| 研究概要 |
1.土壌細菌 Agrobacterium tumefaciensは,植物に感染し,クラウンゴールと呼ばれる腫瘍を形成する。この腫瘍は,本細菌のTiプラスミド中のTーDNAが植物の核遺伝子に組込まれ,TーDNA上の植物ホルモン合成遺伝子が発現し,植物細胞が異常増殖した結果生じるものである。しかしその形質転換機構は非常に複雑で未だ明らかにされていない部分が多い。
この機構の詳細を解明するには,形質転換の過程に特異的に作用する物質が有用なプローブとなると考えられる。そこで,本細菌に対する抗菌性や宿主植物に対する毒性をもつ物質を除外しながら,ポテトディスク上のクラウンゴール形成阻害活性を指標にして,形質転換阻害物質を検索した。
2.放線菌KBFPー2025株から単離同定したOxazolomycinの化学変換により調製した各種エステル体および放線菌TMー71株から単離した2種の活性物質Julichrome Q1・3,Julimycin BーIIは,本細菌に対しても,宿主植物に対しても毒性を示さなかったが,クラウンゴール形成を阻害した。
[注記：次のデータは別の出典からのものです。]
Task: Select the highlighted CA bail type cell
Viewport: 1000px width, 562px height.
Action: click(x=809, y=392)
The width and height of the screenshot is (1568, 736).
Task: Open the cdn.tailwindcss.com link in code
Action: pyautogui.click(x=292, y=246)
3.ポテトディスクに本細菌を接種して,12〜24時間後に上記の化合物を投与したところ,形質転換の阻害がほとんど観察されず,正常なクラウンゴールが生成した。このことからこれらの化合物は形質転換のいずれかの段階に作用するものであり,形質転換した細胞には阻害を示さないことが判った。また,ポテトディスクの形質転換は 12〜24時間以内に終了していると推測されるが,それを直接証明するため形質転換の指標であるオパインの微量定量法を考案した。ベンゾインを,オクトピン,ノパリンのグアニジノ基と反応させ,蛍光物質 アミノー4,5ージフェニルイミダゾール誘導体とし,HPLCで分離定量する方法を確立した。この微量定量法により形質転換の時間経過を追跡することが可能となった。
|